Manchmal hasst sie es, eine Frau zu sein, und fühlt sich in ihrem Körper eingezwängt. „Und dann fliegt eine von mir raus“, sagt Kirabo. Nsuuta erklärt, dass sie aus ihrem Körper fliege, weil der Urzustand in ihr drin sei. Sie nennt ihn „die erste Frau“. „Wir waren groß, stark, kühn, laut, stolz, mutig, unabhängig“, sagt Nsuuta. Aber Frauen in ihrem ursprünglichen Zustand wurden von der Gesellschaft abgelehnt und seit Jahrhunderten unterdrückt.

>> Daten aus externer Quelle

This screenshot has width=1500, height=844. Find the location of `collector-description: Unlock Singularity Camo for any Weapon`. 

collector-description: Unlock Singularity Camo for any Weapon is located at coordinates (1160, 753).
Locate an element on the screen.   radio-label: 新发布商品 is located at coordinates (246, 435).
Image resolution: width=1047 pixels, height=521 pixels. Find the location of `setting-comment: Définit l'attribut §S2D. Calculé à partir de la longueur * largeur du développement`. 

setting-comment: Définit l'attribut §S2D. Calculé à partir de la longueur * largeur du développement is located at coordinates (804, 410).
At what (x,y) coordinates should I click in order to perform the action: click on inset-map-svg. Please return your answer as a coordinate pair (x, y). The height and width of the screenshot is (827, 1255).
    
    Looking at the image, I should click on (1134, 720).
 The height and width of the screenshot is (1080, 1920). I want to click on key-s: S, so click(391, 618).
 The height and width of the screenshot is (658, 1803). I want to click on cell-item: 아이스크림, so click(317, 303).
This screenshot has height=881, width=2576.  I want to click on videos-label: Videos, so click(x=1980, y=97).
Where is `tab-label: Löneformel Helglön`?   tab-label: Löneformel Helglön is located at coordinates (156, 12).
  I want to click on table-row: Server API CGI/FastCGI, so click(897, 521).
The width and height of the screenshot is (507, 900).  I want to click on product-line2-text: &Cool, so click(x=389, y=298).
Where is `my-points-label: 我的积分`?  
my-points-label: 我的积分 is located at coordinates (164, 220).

Der Urzustand wurde aus den Frauen herausgezüchtet, erklärt Nsuuta.

Die Frauen um Kirabo gehen ganz unterschiedlich mit ihrer Situation um. Jede findet ihren eigenen Weg, das Patriarchat zu unterwandern und im vorhandenen System zu (über)leben. Makumbi zeigt, wie alle auf ihre Art Feministinnen sind. Allerdings macht die Autorin ebenso deutlich, dass auch Männer nicht ohne Weiteres aus dem System und der ihnen zugewiesenen Rolle ausbrechen können, selbst wenn sie es wollen.

Weltfrauenkonferenz in Mexiko 1975

Makumbis Roman spielt größtenteils im Uganda der 1970er- und 80er-Jahre, als durch die Aufmerksamkeit für die Weltfrauenkonferenz in Mexiko Vorstellungen des in reichen Ländern geprägten Feminismus nach Afrika gelangen. Allerdings kommen die nur bei der englischsprachigen städ­tischen Mittelschicht an, nicht aber in ländlichen Gegenden oder ärmeren Bevölkerungsteilen.

Die dominanten Ideen dieses Feminismus entsprechen nicht der Lebenswelt der meisten ugandischen Frauen. Dennoch sind feministische Ideen bereits in ihren eigenen indigenen Traditionen und Geschichten verwurzelt. Sie äußern sich jedoch nicht in Kundgebungen und Demonstrationen, sondern werden durch mündliche Überlieferungen, Geschichten und Legenden innerhalb der Gemeinschaften von Generation zu Generation weitergegeben.

Makumbi betont in ihrem Roman, dass Frauen nicht überall auf der Welt gleich unterdrückt werden. Vielmehr ist Unterdrückung kulturspezifisch. Daher kann auch Feminismus nicht in allen Ländern und Kulturen das Gleiche bedeuten und muss sich notwendigerweise unterschiedlich ausdrücken.

Buch
Makumbi, J. N., 2022: Die erste Frau. Berlin, InterKontinental Verlag

Dagmar Wolf ist Redaktionsassistentin von E+Z/D+C.